23andMe health reports - how accurate are they? 23andMe review part 1
23andMe, a new fab fad
The 23andM test is currently one of the most famous DNA tests in the world and one of the most purchased ones. This test along with the likes of another website behemoth Ancestry.com, have helped altered public awareness about DNA testing. As we explore in the next two articles reviewing the 23andMe services, you will find out why they are so popular - by offering really smart (and practically addictive services) for an incredibly low price for what the consumer receives. You pay for the test, your kit arrives, you spit in a tube and in 3-5 weeks you get online results!
23andMe was originally started to ascertain ancestry information where the tests probed for select DNA sites in our genomes to help gauge the ethnic origins of an individual. But unlike its primary competitor Ancestry.com, 23andMe now can also offer health and wellness related information based on personalized genetic information testing. There is actually a plethora of such tests on the current market - some good, some bad - with some requiring a doctors order while others do not. But be wary, many are inappropriate for the use that consumers have in mind.
The tests that do not require a doctor signing a requisition form are referred to as a direct-to-consumer DNA test. Typically, the lack of a physician’s consideration should be an automatic red flag in terms of the quality of test being offered as there are additional, minimal criteria that a DNA test should have to satisfy a physician. However, 23andMe is unique in that it actually satisfies many of the these criteria that would be expected from a clinical test and 23andMe has even obtained FDA-approval for testing for some designated conditions - the only such direct-to-consumer tests to have received such approval.
Having said that, a 23andMe test is NOT a clinical test!
As such there are serious limitations and many potential problems that could be associated with its use. But we'll get to the benefits and limitations of these tests shortly.
Recently, we wrote a series of articles about a Canadian family of three generations that has undergone their full genome sequencing to screen for information that could impact their medical management.
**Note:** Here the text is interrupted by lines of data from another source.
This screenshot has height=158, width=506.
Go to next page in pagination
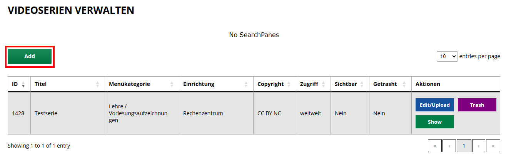(478, 146)
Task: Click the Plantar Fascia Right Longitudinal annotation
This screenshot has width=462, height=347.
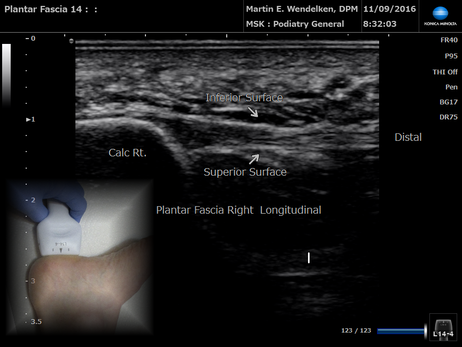Action: pos(238,210)
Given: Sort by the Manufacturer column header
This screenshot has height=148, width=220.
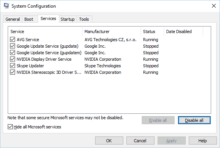Looking at the screenshot, I should tap(112, 32).
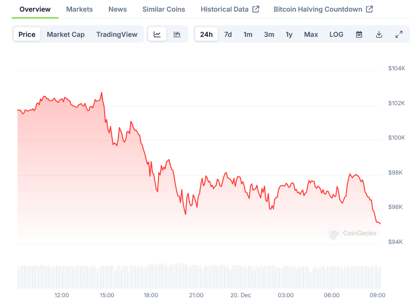The image size is (410, 304).
Task: Download the chart data
Action: [x=379, y=34]
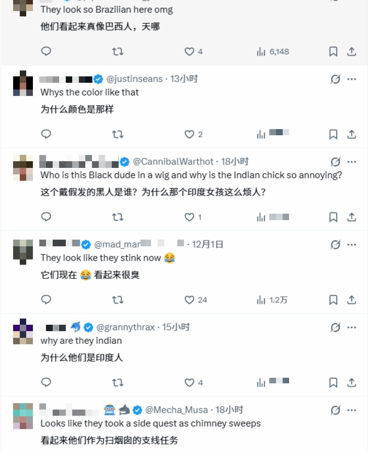
Task: Open the @Mecha_Musa profile handle
Action: coord(176,410)
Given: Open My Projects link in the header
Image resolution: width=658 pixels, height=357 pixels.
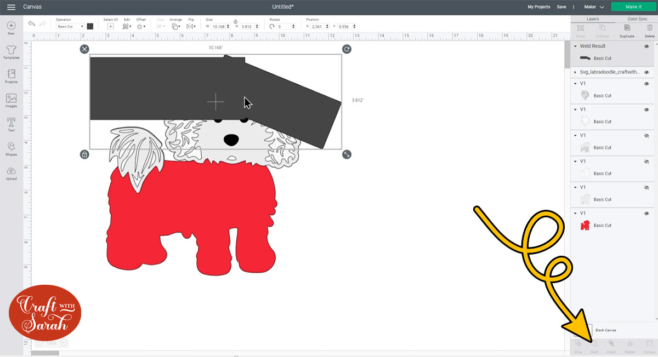Looking at the screenshot, I should pyautogui.click(x=538, y=7).
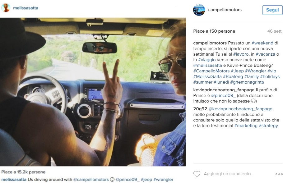
Task: Open campellomotors username in header
Action: coord(225,10)
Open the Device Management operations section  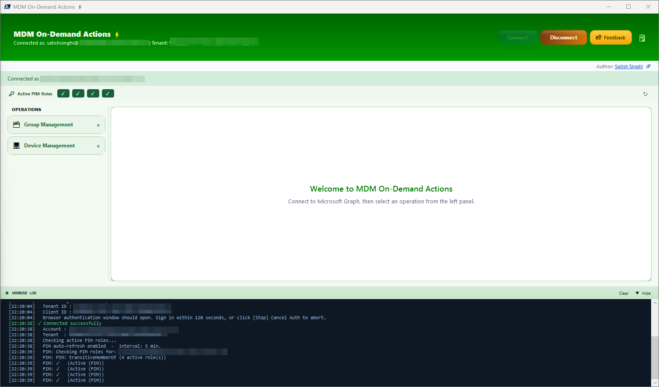coord(49,146)
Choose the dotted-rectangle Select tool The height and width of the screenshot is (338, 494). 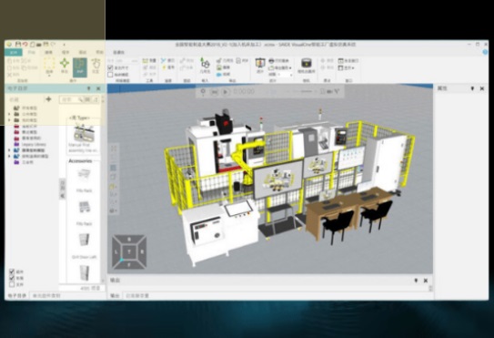(x=49, y=66)
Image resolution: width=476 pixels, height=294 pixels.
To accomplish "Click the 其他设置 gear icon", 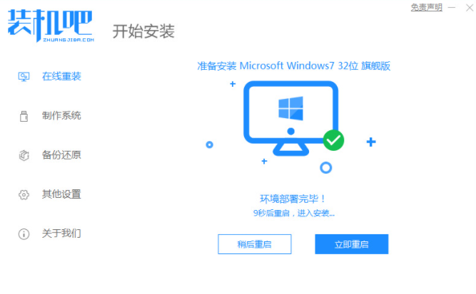I will tap(24, 194).
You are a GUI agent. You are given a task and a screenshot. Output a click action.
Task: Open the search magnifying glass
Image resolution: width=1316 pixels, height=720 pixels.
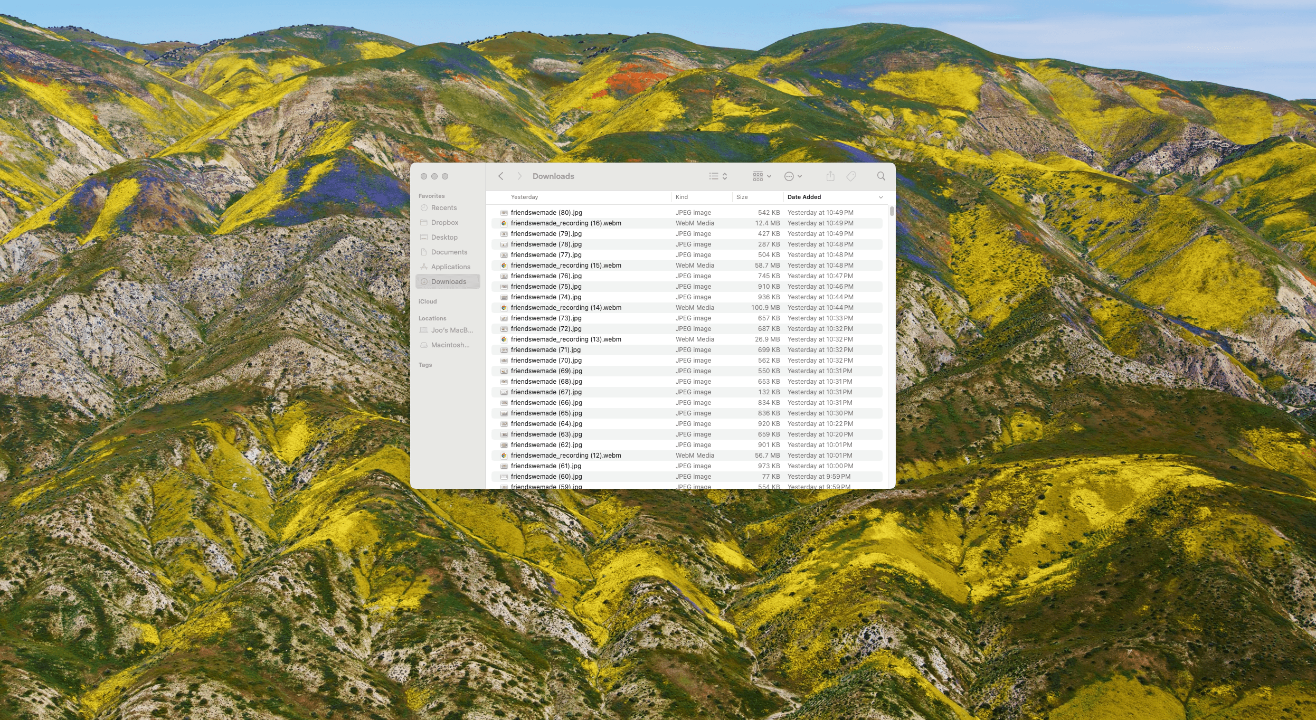click(x=881, y=176)
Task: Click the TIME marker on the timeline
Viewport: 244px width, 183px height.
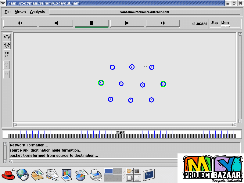Action: pyautogui.click(x=120, y=132)
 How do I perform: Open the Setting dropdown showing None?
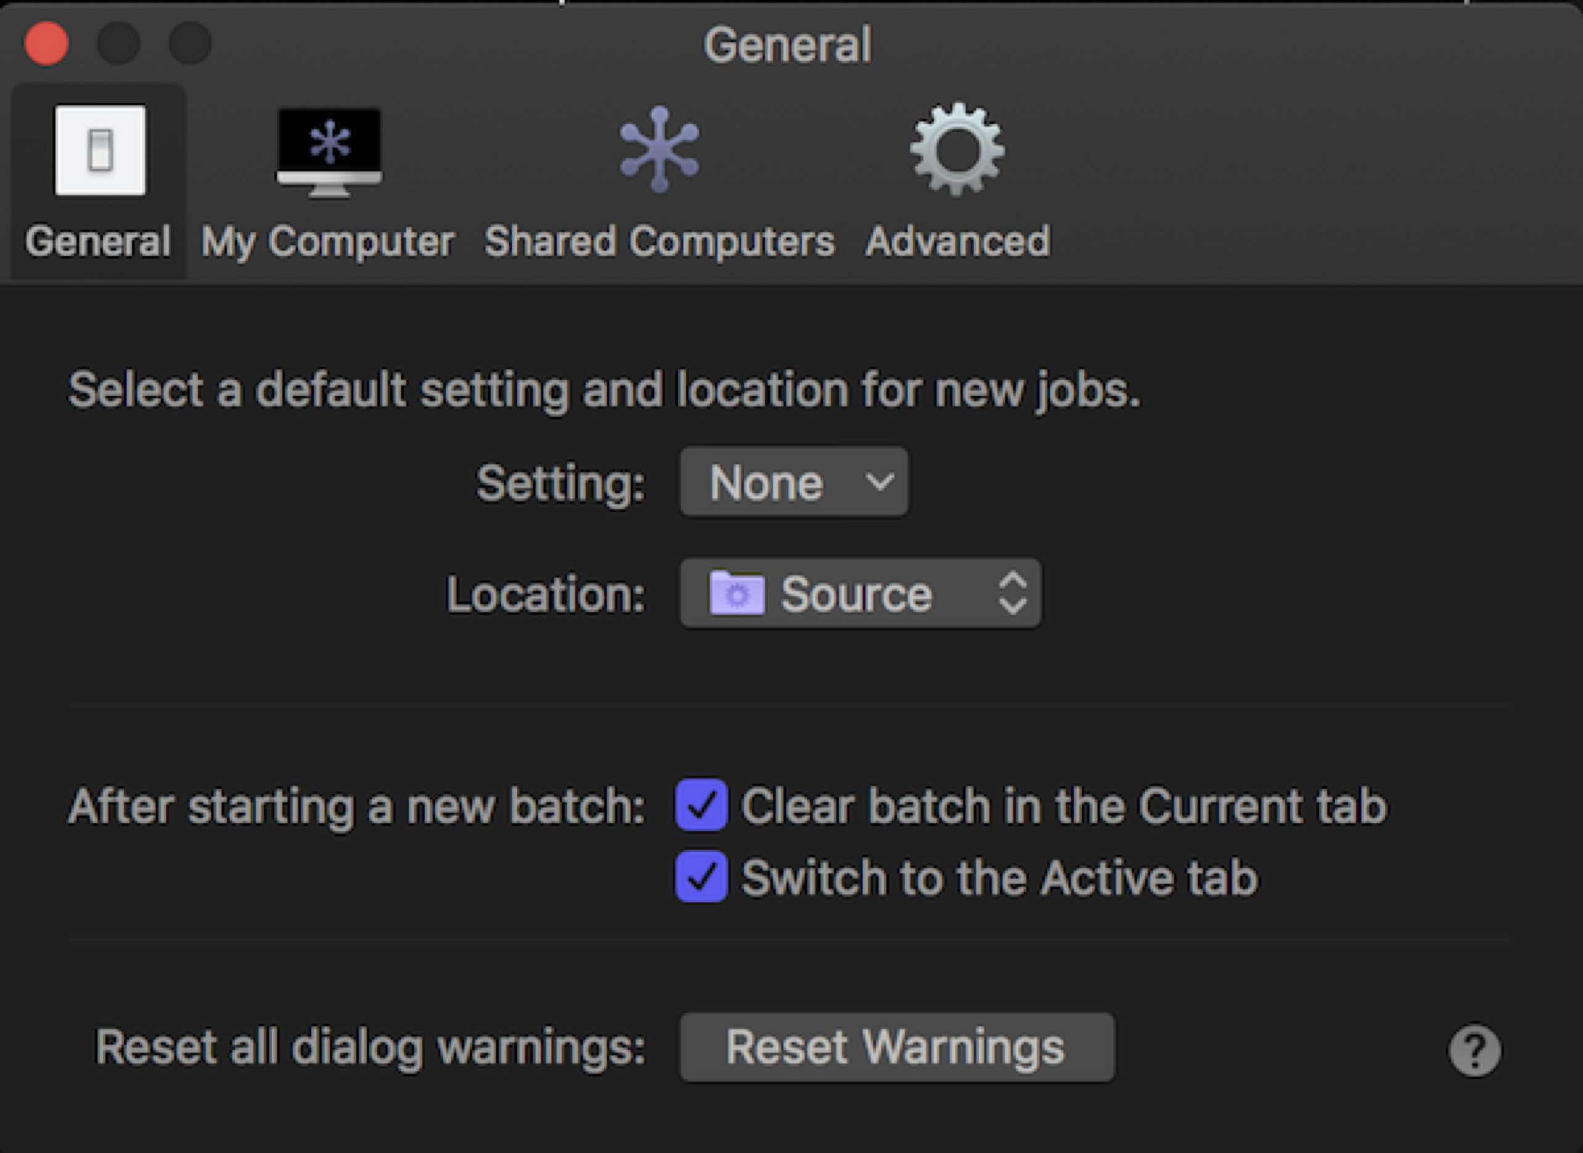(793, 482)
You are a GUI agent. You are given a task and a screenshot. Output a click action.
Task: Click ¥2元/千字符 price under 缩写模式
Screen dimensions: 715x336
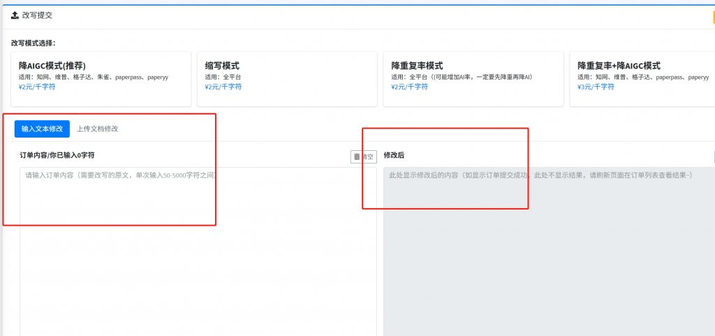tap(223, 87)
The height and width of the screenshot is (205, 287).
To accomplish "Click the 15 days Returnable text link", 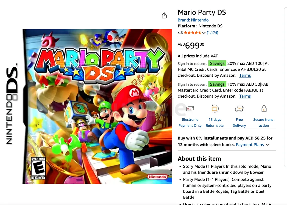I will 215,122.
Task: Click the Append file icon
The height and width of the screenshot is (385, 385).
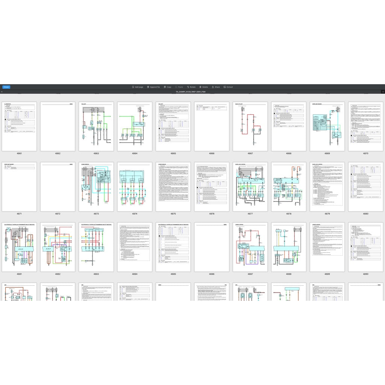Action: click(x=148, y=87)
This is a technologically progressive family that is no stranger to using advanced technologies or novel services to probe for information related to their health and as such some of the family members had previously screened themselves with 23andMe tests as well. This gave Merogenomics a perfect opportunity to compare and analyse the results between these two different approaches.
But before we get to the comparison of the data, we first have to look in detail at the 23andMe testing.
23andMe test make up
First of all, 23andMe is a behemoth website offering tons of services for your buck and in our opinion, one of the best direct-to-consumer services available. 23andMe services can be divided into five primary components by the types of results that you receive. There is the non-health related information that can be divided into ancestry information (an attempt of defining ethnic make-up of an individual) and trait information (this is fun and mostly obvious information that in and of itself does not seem to be very good marketing for the potential serious significance of DNA testing with traits like your eye color, viscosity of your ear wax, ice cream flavour preference, although it has definitely captured some people’s interest - the recent addition of predisposition to stretch marks.)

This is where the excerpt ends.